I would accomplish nothing by being the one guy pushing for the 25th Amendment. I'd just get my ass fired. What, then, could I do? Quit in disgust and accomplish as much as the Estonian Ambassador?
Or stay, and try to put out the fires I can? Like when Gary Cohn swiped papers from Trump's desk to keep the Idiot in Chief from signing them. One way accomplishes nothing. The other accomplishes something.

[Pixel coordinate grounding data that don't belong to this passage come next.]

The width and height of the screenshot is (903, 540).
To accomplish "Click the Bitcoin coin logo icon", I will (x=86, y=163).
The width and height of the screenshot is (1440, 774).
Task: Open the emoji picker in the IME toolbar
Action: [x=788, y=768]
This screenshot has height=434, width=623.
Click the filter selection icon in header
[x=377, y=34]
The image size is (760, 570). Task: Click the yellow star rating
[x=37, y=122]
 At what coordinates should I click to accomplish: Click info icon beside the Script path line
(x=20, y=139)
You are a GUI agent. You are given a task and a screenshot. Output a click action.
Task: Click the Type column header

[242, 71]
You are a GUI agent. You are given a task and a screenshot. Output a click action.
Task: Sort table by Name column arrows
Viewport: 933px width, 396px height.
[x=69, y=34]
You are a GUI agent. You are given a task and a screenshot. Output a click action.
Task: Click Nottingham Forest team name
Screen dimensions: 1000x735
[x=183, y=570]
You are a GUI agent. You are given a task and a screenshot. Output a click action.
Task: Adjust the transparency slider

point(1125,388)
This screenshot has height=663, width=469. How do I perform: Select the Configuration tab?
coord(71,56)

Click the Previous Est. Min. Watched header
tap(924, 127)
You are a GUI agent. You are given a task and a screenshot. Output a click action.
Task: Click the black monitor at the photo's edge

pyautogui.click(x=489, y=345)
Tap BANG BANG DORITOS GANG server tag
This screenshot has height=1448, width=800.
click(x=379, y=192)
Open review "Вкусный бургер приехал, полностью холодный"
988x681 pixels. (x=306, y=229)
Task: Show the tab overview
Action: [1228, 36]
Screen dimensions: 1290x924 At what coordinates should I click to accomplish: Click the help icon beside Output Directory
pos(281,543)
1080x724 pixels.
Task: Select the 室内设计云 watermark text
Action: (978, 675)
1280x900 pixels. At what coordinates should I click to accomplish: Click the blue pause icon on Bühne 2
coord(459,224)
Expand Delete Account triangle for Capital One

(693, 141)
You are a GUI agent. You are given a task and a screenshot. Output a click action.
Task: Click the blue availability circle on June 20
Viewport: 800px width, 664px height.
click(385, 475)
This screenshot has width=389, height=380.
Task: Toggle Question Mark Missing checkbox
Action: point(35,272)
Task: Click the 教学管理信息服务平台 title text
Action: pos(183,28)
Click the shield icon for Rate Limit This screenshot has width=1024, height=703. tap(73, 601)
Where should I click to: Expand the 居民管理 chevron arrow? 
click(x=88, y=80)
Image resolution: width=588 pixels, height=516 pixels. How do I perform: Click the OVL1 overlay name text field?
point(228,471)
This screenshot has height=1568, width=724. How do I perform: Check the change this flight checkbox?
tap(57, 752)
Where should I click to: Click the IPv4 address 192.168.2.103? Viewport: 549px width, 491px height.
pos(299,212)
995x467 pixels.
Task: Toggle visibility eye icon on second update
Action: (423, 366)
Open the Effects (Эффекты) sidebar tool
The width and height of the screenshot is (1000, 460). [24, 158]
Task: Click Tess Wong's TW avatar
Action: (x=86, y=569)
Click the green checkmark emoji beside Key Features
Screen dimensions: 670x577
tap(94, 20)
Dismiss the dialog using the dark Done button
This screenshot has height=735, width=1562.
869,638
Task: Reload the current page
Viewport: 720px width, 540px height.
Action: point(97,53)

The problem, of course, is that of being a collaborator, and in some ways, working to legitimize something as horrid as Trump. But if you can't stop that, shouldn't you just stay, and do what good you can? Containing Trump's stupidity, insanity and evil may be the most difficult and thankless job in the world right now. Even the people who recognize Trump's threat to everything aren't necessarily on-board with what Shallow Throat is doing because he/she isn't actively pushing for the 25th Amendment. If that won't work, though, what he/she is doing may be the best of the bad options created by a Republican Party that put a crazy, incompetent person in the White House, and refuses to do anything openly about the danger he poses.
For now, I think I'm probably on Shallow Throat's side.
This is insane. We have come to this.